4. Jeopolitik gerilimler petrol fiyatlarını etkilemiyor
ABD ve Suudi Arabistan arasındaki gerilimler, Suudi gazeteci ve aktivist Jamal Khashoggi’nin ortadan kaybolması üzerine gittikçe büyüyor. ABD milletvekilleri, bir ihtimal olarak Suudi Arabistan üzerine yaptırımları tartıştı ve Suudi Arabistan, ABD’ye petrol ihracatını durdurmak veya üretimi kesmek ve petrol fiyatlarını artırmak ile tehdit etti.

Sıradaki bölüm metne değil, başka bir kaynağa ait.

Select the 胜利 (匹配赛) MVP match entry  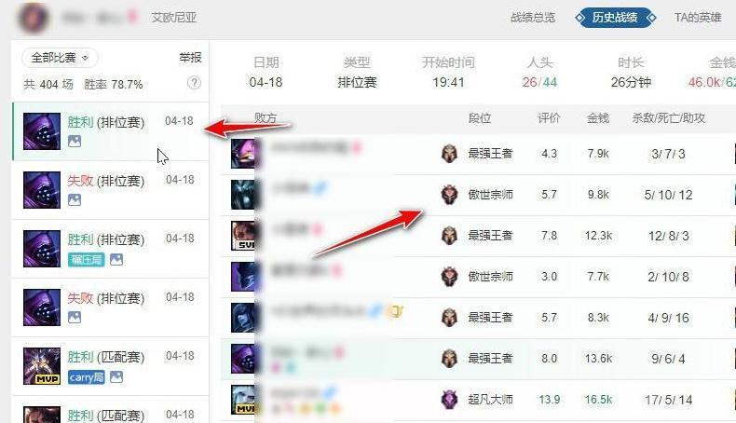pyautogui.click(x=111, y=366)

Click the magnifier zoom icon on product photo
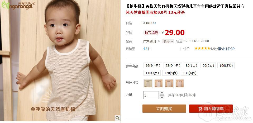click(117, 118)
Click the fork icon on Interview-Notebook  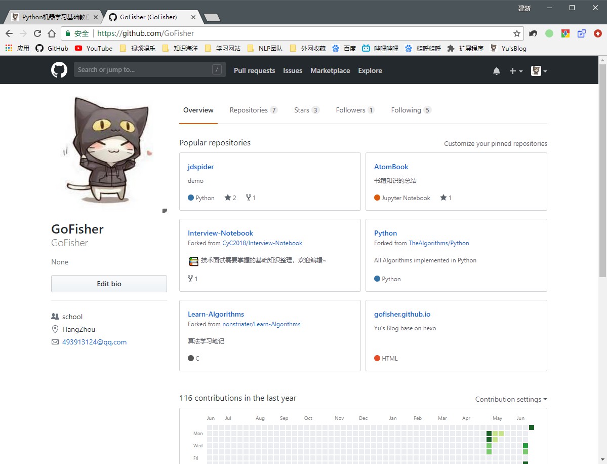coord(191,279)
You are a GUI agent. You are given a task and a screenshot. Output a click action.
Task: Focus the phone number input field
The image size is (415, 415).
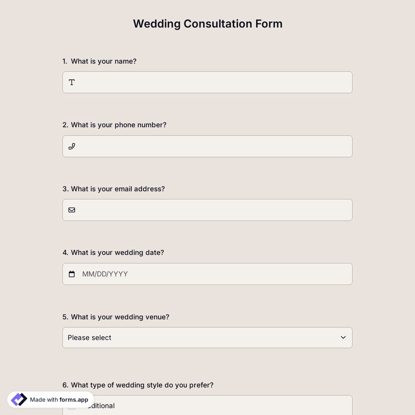click(x=208, y=146)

Tipik olarak, bu tarz jeopolitik gerilimler, petrol piyasasında artış anlamına gelecektir. Pazar gecesi petrol vadeli işlemlerinde açık bir artış haricinde, piyasalar özünde Suudi – ABD meselesini umursamadı. Piyasa izleyicileri, Suudi Arabistan’ın boş tehdidine kanmadı ve petrol fiyatları aslında bu hafta şimdiye kadar, artan stoklar üzerine, düşüş yaşadı.